Ils s’adressèrent à lui dans une langue dissonante et barbare qu’il ne connaissait pas : les paroles qu’ils proféraient lui semblaient menaçantes. Leurs timbres caverneux résonnaient en lui, semant tout autant de doutes que d’interrogations.

Sa voix intérieure, plus bavarde que jamais, l’inquiéta plus encore : souviens-toi les histoires que te racontaient les sages dans ta chambre. Souviens-toi de cela : les peuples qui sont déchirés jusqu’à s’anéantir. Souviens-toi comment l’humanité s’est conduite à sa propre perte, qu’il n’existe plus de villes parce que l’homme s’est pris pour un Diable et non comme l’animal doué de raison qu’il est. C’est pour cela qu’il s’est condamné à vivre ainsi, reclus. Ceux qui bravent le monde extérieur cherchent à retrouver les richesses qui ont mené l’homme à l’exil. Si tu les rencontres, méfie-toi. Leurs dieux sont peut-être différents.

Mais ils m’ont fait boire ! objecta-t-il. Ils m’ont sauvé de la mort, quand je suis tombé !

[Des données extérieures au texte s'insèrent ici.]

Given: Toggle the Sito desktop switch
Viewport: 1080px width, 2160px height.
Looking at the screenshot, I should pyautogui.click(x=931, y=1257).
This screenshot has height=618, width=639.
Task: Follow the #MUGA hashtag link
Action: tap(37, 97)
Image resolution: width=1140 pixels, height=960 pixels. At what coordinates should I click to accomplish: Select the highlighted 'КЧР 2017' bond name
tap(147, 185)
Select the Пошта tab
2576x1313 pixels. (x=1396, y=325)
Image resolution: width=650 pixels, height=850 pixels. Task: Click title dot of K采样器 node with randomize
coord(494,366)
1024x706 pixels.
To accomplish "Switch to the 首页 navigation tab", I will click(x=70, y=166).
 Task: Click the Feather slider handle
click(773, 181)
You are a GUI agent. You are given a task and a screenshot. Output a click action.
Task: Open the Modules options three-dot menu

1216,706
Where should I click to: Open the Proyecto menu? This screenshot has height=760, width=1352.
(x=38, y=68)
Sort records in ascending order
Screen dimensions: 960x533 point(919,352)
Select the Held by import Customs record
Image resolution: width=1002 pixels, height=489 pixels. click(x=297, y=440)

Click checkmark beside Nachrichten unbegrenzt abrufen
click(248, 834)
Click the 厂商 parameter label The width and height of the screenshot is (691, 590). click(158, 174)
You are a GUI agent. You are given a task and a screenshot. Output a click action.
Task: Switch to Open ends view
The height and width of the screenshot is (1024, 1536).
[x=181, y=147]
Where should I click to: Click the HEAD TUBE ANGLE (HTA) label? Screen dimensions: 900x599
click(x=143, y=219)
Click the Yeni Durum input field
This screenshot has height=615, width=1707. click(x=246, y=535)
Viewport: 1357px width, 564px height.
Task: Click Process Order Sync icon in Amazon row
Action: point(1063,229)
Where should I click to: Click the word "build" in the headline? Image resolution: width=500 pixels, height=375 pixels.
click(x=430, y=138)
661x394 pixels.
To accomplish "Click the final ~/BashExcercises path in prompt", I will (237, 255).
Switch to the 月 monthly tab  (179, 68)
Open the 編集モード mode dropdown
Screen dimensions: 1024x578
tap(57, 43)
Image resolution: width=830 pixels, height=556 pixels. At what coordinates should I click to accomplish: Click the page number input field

Pour obtenir quelque chose de toi ! continua la voix. Souviens-toi de ce qu’ont dit les sages. La réalité de ce que tu vois n’est pas la réalité profonde. Ils veulent probablement faire de toi un esclave. Un esclave doit vivre. Avant que cela n’arrive, tu vas devoir t’échapper et te méfier d’eux davantage quand tu seras loin, car ils connaissent le désert mieux que tu connais la Vie.

Mais que faire ?

Observe-les, puis fuis avant qu’il ne soit trop tard.

Et s’il est trop tard ?

La voix intérieure ne répondit rien. 321 n’avait pas la force de fuir, encore moins celle de se défendre. Il capitula lorsque les hommes le relevèrent. Porté par les plus vaillants d’entre eux, ils entrèrent d’un seul mouvement dans une tente immense où des femmes et des enfants, diaprés d’étoffes fabuleuses penchés sur d’étranges ouvrages, rirent à sa vue : il était nu, et le resterait tant qu’il ne serait pas des leurs.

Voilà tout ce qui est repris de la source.